# [WHAT THIS TASK INVOLVES]
Below are several records. Retype exactly those lines running from the one with "Task: Click the green checkmark" through the one with "This screenshot has height=819, width=1456.", end lines included, and no others.

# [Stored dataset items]
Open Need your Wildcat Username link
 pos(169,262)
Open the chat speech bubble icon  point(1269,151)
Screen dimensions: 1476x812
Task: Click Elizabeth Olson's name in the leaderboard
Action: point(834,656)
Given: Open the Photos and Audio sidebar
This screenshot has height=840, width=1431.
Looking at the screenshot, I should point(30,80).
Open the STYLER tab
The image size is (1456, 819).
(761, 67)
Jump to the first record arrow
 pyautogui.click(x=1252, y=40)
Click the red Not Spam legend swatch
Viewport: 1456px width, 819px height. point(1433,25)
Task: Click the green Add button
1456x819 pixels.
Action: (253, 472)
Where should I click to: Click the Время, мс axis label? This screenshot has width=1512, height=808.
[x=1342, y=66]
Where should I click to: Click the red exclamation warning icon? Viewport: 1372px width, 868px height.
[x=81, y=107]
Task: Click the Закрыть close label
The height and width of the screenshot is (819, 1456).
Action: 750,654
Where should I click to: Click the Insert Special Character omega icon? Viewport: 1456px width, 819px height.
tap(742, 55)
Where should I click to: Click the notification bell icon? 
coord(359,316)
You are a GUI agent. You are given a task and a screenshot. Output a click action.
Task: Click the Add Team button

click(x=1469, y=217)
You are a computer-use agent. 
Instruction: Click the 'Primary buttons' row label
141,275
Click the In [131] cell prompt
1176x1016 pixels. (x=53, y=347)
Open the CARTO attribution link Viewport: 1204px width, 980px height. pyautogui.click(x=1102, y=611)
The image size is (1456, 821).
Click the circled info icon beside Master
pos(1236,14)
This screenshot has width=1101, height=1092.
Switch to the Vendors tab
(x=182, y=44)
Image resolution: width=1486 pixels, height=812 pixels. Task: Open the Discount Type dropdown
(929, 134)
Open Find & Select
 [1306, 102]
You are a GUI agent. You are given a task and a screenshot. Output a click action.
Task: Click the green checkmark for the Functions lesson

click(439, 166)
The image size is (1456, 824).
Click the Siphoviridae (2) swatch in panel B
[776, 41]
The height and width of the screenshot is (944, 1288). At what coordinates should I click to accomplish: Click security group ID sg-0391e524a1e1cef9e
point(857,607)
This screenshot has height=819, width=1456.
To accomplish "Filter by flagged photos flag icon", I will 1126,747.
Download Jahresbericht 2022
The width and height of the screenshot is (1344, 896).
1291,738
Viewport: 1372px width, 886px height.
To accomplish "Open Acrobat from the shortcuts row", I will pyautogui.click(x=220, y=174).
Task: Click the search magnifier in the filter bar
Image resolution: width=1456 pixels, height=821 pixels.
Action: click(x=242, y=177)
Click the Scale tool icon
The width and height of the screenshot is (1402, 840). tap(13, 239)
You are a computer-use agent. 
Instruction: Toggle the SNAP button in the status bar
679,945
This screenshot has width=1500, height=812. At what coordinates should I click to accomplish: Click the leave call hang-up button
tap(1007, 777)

# [RESULT OF THE EXERCISE]
Task: Click the green checkmark for the Functions lesson

click(439, 166)
The image size is (1456, 824).
Click the Siphoviridae (2) swatch in panel B
[776, 41]
The height and width of the screenshot is (944, 1288). At what coordinates should I click to accomplish: Click security group ID sg-0391e524a1e1cef9e
point(857,607)
This screenshot has height=819, width=1456.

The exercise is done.